Selain Ilham, Dion beserta anak-anak lainnya juga mengaku uang hasil berjualan mereka berikan kepada orang tuanya. Mereka tak pernah menggunakan uang sepersen pun untuk jajan mereka sendiri, meskipun itu hasil jerih usaha sendiri. Mereka mengaku,berjualan koran untuk membantu perekonomian keluarga.
"Kami jualan koran tak pernah dipaksa. Kami berjualan untuk membantu orang tua saja," imbuh Dion. (LIHAT: Pasca 10 WNI Bebas, Filipina Lanjutkan Pembebasan Sandera Lain)
Dalam sehari, pendapatan mereka tak pernah tetap dan tidak selalu untung banyak. Sehari, biasanya mereka hanya mendapat uang Rp10 ribu hingga Rp20 ribu hasil berjualan dari tengah hari hingga petang datang. Jika tak laku jual, koran yang mereka bawa tadi akan dikembalikan lagi kepada Pak Rambai. Kadang mereka harus merugi lantaran harus mengganti koran yang rusak akibat ditimpa hujan.
"Kami rugi kalau koran yang kami bawa itu basah kena hujan atau rusak dan tak bisa dijual lagi. Itu kami harus ganti dengan uang kami sendiri atas kerusakan dan kerugian itu. Bukannya untung, kita malah ganti uang orang," kata Dion.
Selama berjualan, mereka tak pernah terganggu dengan kegiatan sekolah yang mereka jalani setiap hari. Mereka menjelaskan setiap hari harus membagi waktu 24 jam mulai dari bersekolah, bermain, berjualan, belajar hingga istirahat. Mereka mengaku tak kesulitan melakukannya.
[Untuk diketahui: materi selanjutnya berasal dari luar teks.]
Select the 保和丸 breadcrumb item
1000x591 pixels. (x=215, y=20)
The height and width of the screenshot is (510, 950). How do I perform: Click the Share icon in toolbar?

Sejak pagi mereka pergi dan bersekolah hingga pukul 12.30 wib. Setelah pulang mereka berganti baju dan langsung bergegas berangkat ke rumah Pak Rambai untuk mengambil koran, hal itu terus dilakukan bersama-sama. Kemudian dari siang hingga senja datang, Dion, Ilham dan yang lain berjualan lalu pulang ketika malam tiba.
"Malamnya kami makan, mandi, belajar lalu istirahat. Untuk waktu main-main ya kami main sambil berjualan setiap harinya. Kan bisa main sambil kerja," ucapnya.
Ketika ditanya makna hari pendidikan nasional yang jatuh tepat hari ini (2/5/2016), bagi mereka tak ada keistimewaan apapun selain pulang lebih cepat karena adanya upacara dan acara lomba di sekolah mereka masing-masing. Mereka bahkan tak mengetahui mengapa hari pendidikan jatuh pada 2 Mei setiap tahunnya.
"Tak ada yang istimewa. Cuma kita bisa pulang lebih cepat aja dari biasanya, jadi kita bisa jualan lebih lama dibandingkan dengan hari biasanya," tandas Ilham disambut gelak tawa dari teman-temannya.